Step by step elimination of this indirect left recursion

I've seen this algorithm one should be able to use to remove all left recursion.
Yet I'm running into problems with this particular grammar:
A -> Cd
B -> Ce
C -> A | B | f
Whatever I try I end up in loops or with a grammar that is still indirect left recursive.
What are the steps to properly implement this algorithm on this grammar?
Rule is that you first establish some kind of order for non-terminals, and then find all paths where indirect recursion happens.
In this case order would be A < B < C, and possible paths for recursion of non-terminal C would be
C=> A => Cd
and
C=> B => Ce
so new rules for C would be
C=> Cd | Ce | f
now you can simply just remove direct left recursion:
C=> fC'
C'=> dC' | eC' | eps
and the resulting non-recursive grammar would be:
A => Cd
B => Ce
C => fC'
C' => dC' | eC' | eps
Figured it out already.
My confusion was that in this order, the algorithm seemed to do nothing, so I figured that must be wrong, and started replacing A -> Cd in the first iteration (ignoring j cannot go beyond i) getting into infinite loops.
1) By reordering the rules:
C -> A | B | f
A -> Cd
B -> Ce
2) replace C in A -> Cd
C -> A | B | f
A -> Ad | Bd | fd
B -> Ce
3) B not yet in range of j, so leave that and replace direct left recursion of A
C -> A | B | f
A -> BdA' | fdA'
A'-> dA' | epsylon
B -> Ce
4) replace C in B -> Ce
C -> A | B | f
A -> BdA' | fdA'
A'-> dA' | epsylon
B -> Ae | Be | fe
5) not done yet! also need to replace the new rule B -> Ae (production of A is in range of j)
C -> A | B | f
A -> BdA' | fdA'
A'-> dA' | epsylon
B -> BdA'e | fdA'e | Be | fe
6) replace direct left recursion in productions of B
C -> A | B | f
A -> BdA' | fdA'
A'-> dA' | epsylon
B -> fdA'eB' | feB'
B'-> dA'eB' | eB' | epsylon
woohoo! left-recursion free grammar!

How to implement a left recursion eliminator?

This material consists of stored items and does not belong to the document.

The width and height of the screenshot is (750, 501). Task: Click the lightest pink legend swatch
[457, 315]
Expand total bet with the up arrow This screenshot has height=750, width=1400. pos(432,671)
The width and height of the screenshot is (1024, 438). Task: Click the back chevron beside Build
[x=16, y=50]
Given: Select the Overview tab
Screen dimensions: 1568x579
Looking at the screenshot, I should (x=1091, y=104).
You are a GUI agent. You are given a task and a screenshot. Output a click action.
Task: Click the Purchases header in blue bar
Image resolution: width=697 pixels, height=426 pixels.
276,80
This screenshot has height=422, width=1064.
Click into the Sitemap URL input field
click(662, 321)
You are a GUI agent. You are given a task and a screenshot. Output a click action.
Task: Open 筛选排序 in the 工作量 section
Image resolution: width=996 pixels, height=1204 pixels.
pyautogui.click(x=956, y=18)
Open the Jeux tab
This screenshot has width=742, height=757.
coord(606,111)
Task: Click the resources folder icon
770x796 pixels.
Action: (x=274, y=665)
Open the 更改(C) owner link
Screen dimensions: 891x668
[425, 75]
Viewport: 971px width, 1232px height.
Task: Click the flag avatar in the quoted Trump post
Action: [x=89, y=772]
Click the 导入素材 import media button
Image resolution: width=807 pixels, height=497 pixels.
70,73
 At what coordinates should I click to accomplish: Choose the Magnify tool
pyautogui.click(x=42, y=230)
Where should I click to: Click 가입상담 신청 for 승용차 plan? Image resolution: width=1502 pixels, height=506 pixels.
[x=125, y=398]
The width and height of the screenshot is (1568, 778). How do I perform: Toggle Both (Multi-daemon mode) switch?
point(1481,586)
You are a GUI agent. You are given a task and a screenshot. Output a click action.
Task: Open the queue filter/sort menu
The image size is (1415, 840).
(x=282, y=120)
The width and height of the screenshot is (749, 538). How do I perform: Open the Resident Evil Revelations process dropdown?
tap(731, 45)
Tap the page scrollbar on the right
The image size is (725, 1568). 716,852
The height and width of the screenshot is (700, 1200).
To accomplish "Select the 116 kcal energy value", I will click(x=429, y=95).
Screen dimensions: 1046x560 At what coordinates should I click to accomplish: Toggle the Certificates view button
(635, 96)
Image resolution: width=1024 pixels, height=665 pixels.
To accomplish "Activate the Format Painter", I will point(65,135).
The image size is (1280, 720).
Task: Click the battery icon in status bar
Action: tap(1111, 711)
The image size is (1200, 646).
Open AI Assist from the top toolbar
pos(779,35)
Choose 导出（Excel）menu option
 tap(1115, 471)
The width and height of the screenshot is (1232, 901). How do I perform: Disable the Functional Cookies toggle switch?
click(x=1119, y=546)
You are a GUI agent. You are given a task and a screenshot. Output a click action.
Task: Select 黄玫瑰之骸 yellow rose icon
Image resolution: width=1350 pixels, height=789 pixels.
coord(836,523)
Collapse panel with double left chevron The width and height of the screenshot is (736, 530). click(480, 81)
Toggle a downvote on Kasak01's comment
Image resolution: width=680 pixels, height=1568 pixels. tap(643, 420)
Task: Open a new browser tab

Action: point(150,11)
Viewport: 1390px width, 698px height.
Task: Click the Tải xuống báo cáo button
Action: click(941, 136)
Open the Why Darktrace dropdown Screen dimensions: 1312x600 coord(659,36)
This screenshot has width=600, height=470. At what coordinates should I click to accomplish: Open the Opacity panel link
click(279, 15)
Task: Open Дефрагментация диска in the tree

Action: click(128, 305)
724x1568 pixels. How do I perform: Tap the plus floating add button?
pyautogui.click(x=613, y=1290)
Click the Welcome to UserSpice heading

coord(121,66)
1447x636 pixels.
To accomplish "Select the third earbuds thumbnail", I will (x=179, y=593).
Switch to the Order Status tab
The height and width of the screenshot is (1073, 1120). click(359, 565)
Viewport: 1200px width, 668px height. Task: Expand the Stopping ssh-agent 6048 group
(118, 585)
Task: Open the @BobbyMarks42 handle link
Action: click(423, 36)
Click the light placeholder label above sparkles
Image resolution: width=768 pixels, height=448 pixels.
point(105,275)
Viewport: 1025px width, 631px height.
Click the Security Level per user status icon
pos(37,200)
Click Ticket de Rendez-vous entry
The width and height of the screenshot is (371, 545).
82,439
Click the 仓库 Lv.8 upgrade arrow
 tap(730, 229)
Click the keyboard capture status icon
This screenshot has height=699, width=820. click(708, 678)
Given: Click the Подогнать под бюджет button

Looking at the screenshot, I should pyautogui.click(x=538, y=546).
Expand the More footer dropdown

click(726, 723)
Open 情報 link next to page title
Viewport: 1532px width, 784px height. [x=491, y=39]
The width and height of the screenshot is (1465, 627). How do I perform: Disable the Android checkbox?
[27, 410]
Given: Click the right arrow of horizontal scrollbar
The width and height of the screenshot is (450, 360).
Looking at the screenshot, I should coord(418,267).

How can i implement an eliminator for this?
A := AB |
AC |
D |
E ;
This is an example of so called immediate left recursion, and is removed like this:
A := DA' |
EA' ;
A' := ε |
BA' |
CA' ;
The basic idea is to first note that when parsing an A you will necessarily start with a D or an E. After the D or an E you will either end (tail is ε) or continue (if we're in a AB or AC construction).
The actual algorithm works like this:
For any left-recursive production like this: A -> A a1 | ... | A ak | b1 | b2 | ... | bm replace the production with A -> b1 A' | b2 A' | ... | bm A' and add the production A' -> ε | a1 A' | ... | ak A'.
See Wikipedia: Left Recursion for more information on the elimination algorithm (including elimination of indirect left recursion).
Another form available is:
A := (D | E) (B | C)*
The mechanics of doing it are about the same but some parsers might handle that form better. Also consider what it will take to munge the action rules along with the grammar its self; the other form requires the factoring tool to generate a new type for the A' rule to return where as this form doesn't.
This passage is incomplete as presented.